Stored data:
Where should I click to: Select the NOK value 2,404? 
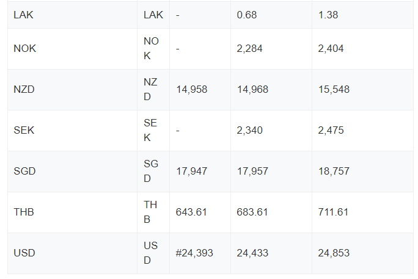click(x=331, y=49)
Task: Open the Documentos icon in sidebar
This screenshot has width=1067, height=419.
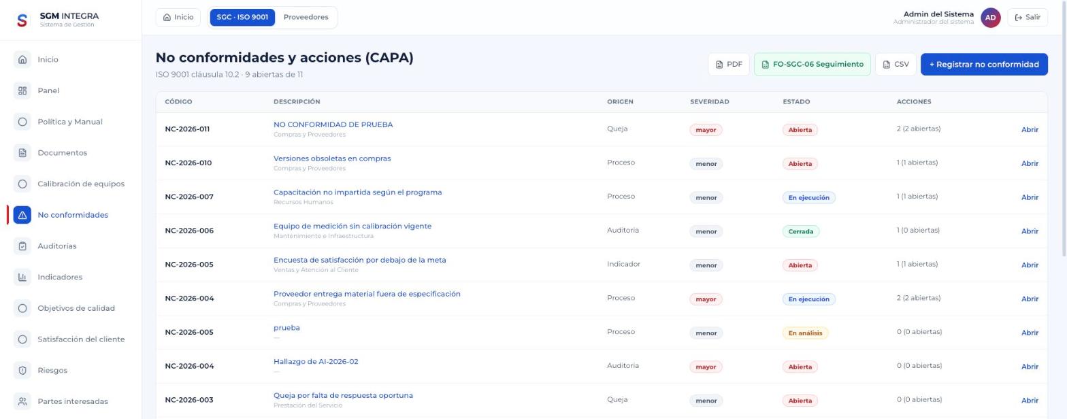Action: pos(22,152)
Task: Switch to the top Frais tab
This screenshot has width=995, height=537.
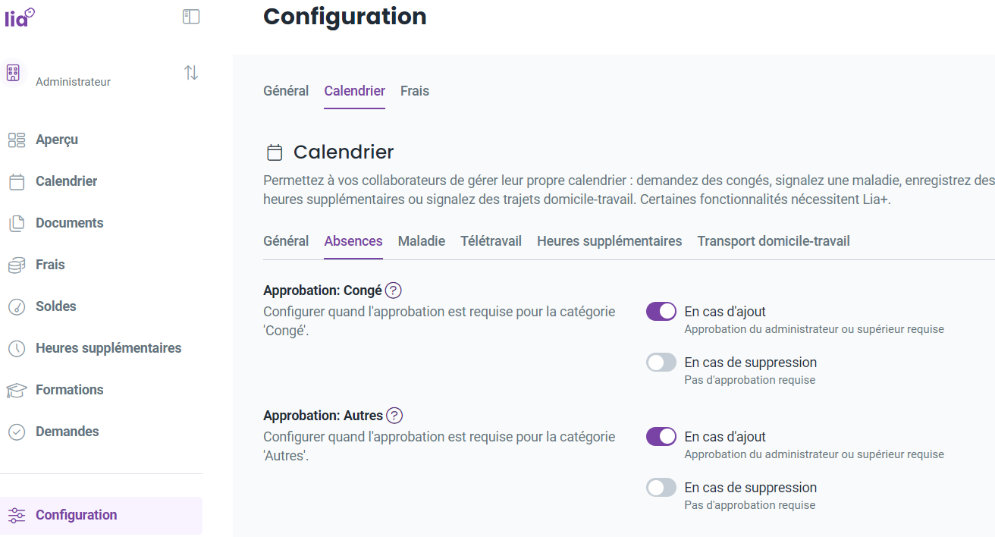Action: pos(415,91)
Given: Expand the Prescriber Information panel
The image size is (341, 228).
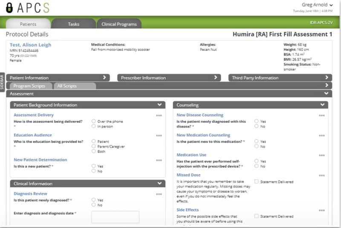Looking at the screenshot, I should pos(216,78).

Work instructions: Each line of the records that holds the word "Task" should be copied out.

Written response:
Task: Open the Documentos icon in sidebar
Task: Switch to the top Frais tab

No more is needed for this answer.